Unfortunately no. OpenCL relies on having C99 source code available at
run-time in order to execute code on the GPU. Thus compiled C++
functions or C++11 lambdas cannot simply be passed to the OpenCL
environment to be executed on the GPU.

This is the reason why I wrote the Boost.Compute lambda library.
Basically it takes C++ lambda expressions (e.g. _1 * sqrt(_1) + 4) and
transforms them into C99 source code fragments (e.g. “input[i] *
sqrt(input[i]) + 4)”) which are then passed to the Boost.Compute
STL-style algorithms for execution. While not perfect, it allows the
user to write code closer to C++ that still can be executed through

*** Does the API support data-streaming operations? ***

Yes it does. Though, as a few people pointed out, the example I
provided does not show this. Each line of code in the example will be
executed in serial and thus will not take advantage of the GPU’s
ability to transfer data and perform computations simultaneously. The
Boost.Compute STL API does support this but it requires a bit more
setup from the user. All of the algorithms take a optional
command_queue parameter that serves as a place for them to issue their
instructions. The default case (when no command_queue is specified) is
for the algorithm to create a command_queue for itself, issue its
instructions, and then wait for completion (i.e. a synchronous

The example can be made more efficient (though slightly more complex)
as follows:

// create command queue
command_queue queue(context, device);

// copy to device, sort, and copy back to host
copy(host_vector.begin(), host_vector.end(), device_vector.begin(), queue);
sort(device_vector.begin(), device_vector.end(), queue);
copy(device_vector.begin(), device_vector.end(), host_vector.begin(), queue);

// wait for all above operations to complete

*** Does the Boost.Compute API inter-operate with the OpenCL C API? ***

Yes. I have designed the C++ wrapper API to be as unobtrusive as
possible.
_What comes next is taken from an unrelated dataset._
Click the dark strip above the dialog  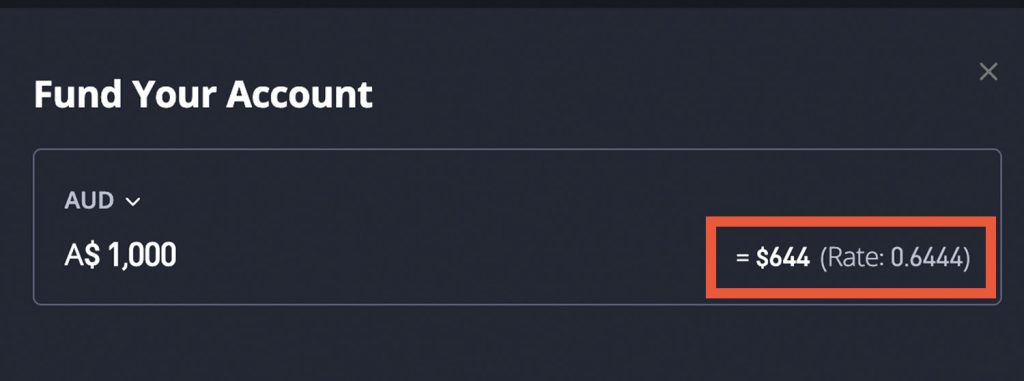coord(512,4)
All the functionality available in the OpenCL C API will
also be available via the Boost.Compute C++ API. In fact, the C++
wrapped classes all have conversion operators to their underlying
OpenCL types so that they can be passed directly to OpenCL functions:

// create context object
boost::compute::context ctx = boost::compute::default_context();

// query number of devices using the OpenCL C API
cl_uint num_devices;
clGetContextInfo(ctx, CL_CONTEXT_NUM_DEVICES, sizeof(cl_uint), &num_devices, 0);
std::cout << “num_devices: “ << num_devices << std::endl;

*** How is the performance? ***

As of now many of the Boost.Compute algorithms are not ready for
production code (at least performance-wise). I have focused the
majority my time on getting the API stable and functional as well as
implementing a comprehensive test-suite. In fact, a few of the
algorithms are still implemented serially. Over time these will be
improved and the library will become competitive with other GPGPU
libraries. On that note, if anyone has OpenCL/CUDA code that
implements any of the STL algorithms and can be released under the
Boost Software License I'd love to hear from you.